Real Example: Auth System Success and Failure
One of the clearest examples from my classes. A student wanted to add Google OAuth to his Next.js app. He already had email/password auth working.
Attempt 1: Without plan mode
He told Claude: "Add Google OAuth login to my app." Claude immediately started writing code. It created a new auth provider, modified the login page, bolted on API routes, and updated the database schema. 20 minutes later, nothing worked.
Why? Claude had replaced the existing auth system instead of adding to it. The email/password login was broken, the database migration conflicted with existing data, and the session handling was completely different from what was already in place. He had to roll back everything and start over. 30 minutes wasted.
Attempt 2: With plan mode
Same student, same task. This time he toggled plan mode first. Claude came back with a plan: "Your app currently uses NextAuth with a Credentials provider and a PostgreSQL adapter. I'll add a Google provider alongside the existing Credentials provider, add the necessary Google OAuth fields to your User model, and update the login page to show both options. The existing email/password flow will remain unchanged."

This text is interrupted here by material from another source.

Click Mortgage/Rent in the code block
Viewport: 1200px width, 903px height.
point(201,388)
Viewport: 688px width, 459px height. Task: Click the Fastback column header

The student read the plan, said "looks good, but also add an account linking feature so users who signed up with email can connect their Google account later." Claude updated the plan, the student approved it, Claude executed. The whole thing worked on the first try. 15 minutes total, including the planning phase.
The plan didn't just save time. It prevented a destructive mistake that would've required a full rollback.
Plan Mode as a Learning Tool
One underappreciated benefit: plan mode teaches you how software is built. When Claude explains its plan ("First I'll create the database migration, then the API endpoint, then the frontend component, and finally the tests"), you're absorbing the thought process of an experienced developer.
Several of my students who started as complete beginners told me that reading Claude's plans taught them more about software architecture than any tutorial. They learned what a migration is, why you build APIs before frontends, what state management means in practice. The plan is a free architecture lesson every time you use it.
The Bottom Line
Plan mode costs you about 60 seconds of reading time. It saves you 20-30 minutes of rework on complex tasks. That's the best ROI of any Claude Code feature.
Use Shift+Tab before any task that makes you think "I wonder how Claude will approach this." If you're wondering, you should be reviewing a plan before letting Claude loose on your code.
The best builders I've trained all share one habit: they plan first. Not because they don't trust Claude, but because clarity up front compounds into speed throughout the entire build process. Plan mode isn't about slowing down. It's about going fast in the right direction.